Data supplied START
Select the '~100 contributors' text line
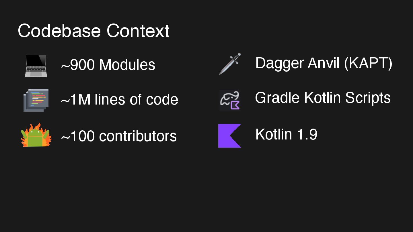The height and width of the screenshot is (232, 413). [x=119, y=136]
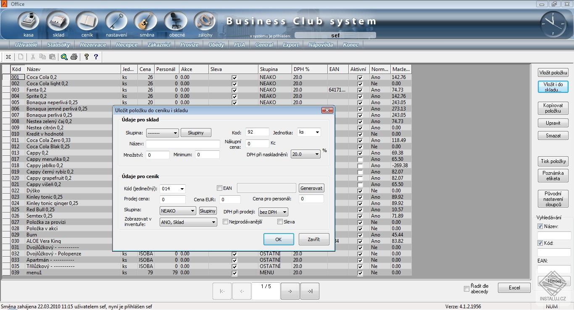Image resolution: width=574 pixels, height=310 pixels.
Task: Click the Generovat EAN button
Action: tap(311, 188)

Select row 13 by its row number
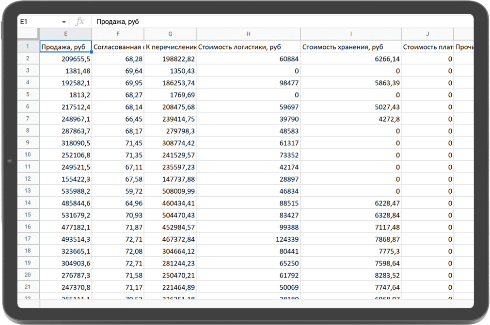click(28, 191)
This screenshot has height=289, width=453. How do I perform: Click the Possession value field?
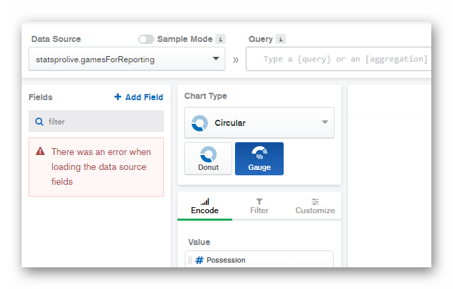[264, 260]
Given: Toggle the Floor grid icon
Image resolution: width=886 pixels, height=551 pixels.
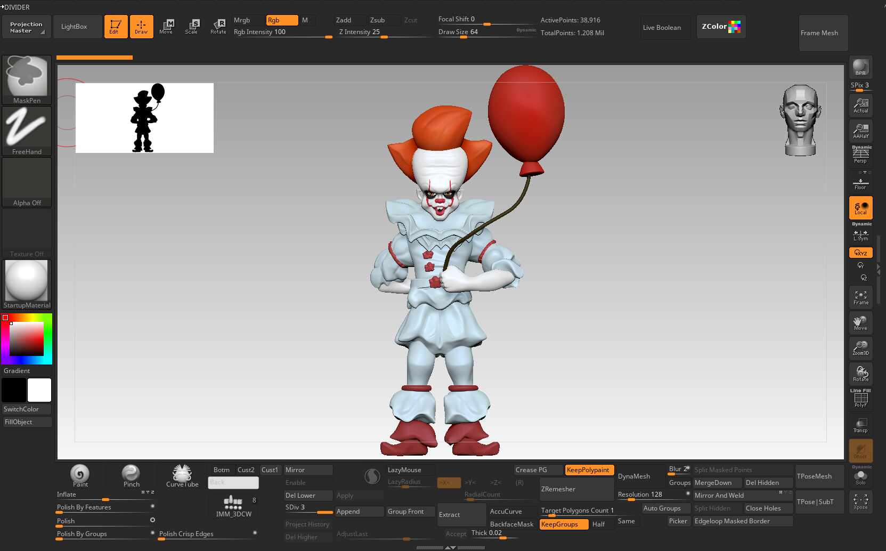Looking at the screenshot, I should point(860,183).
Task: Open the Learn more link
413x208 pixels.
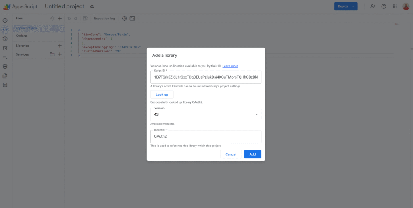Action: 230,66
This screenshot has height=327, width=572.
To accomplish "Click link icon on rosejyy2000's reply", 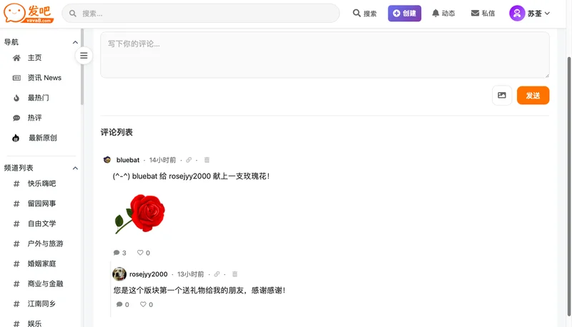I will 217,274.
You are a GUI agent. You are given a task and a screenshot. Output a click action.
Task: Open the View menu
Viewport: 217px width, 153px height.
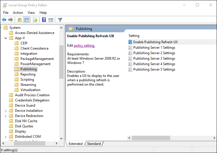tap(31, 13)
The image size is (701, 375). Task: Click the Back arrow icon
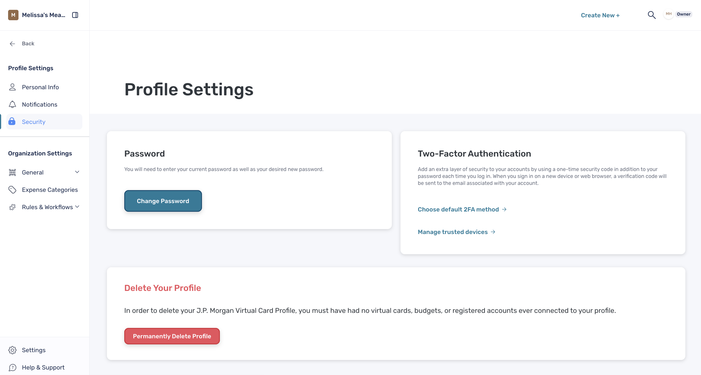(12, 44)
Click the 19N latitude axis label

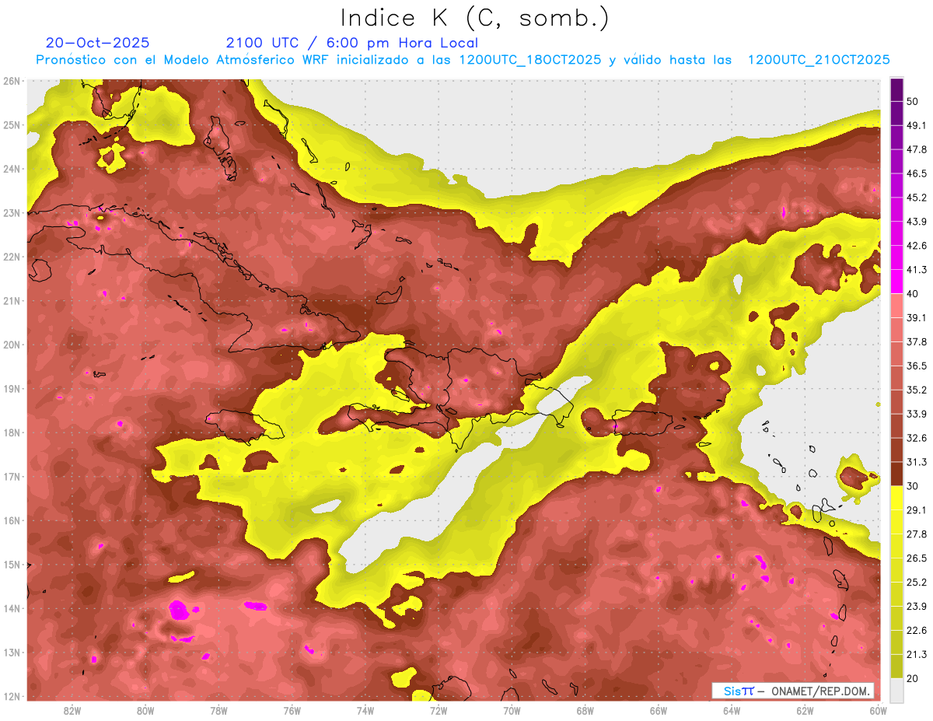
Data supplied END
When you reach the line containing "The image size" in the entries above, please retype it and each line after it through the last one, exactly, without the pictures.

The image size is (701, 375). Task: Click the Back arrow icon
(12, 44)
Click the 19N latitude axis label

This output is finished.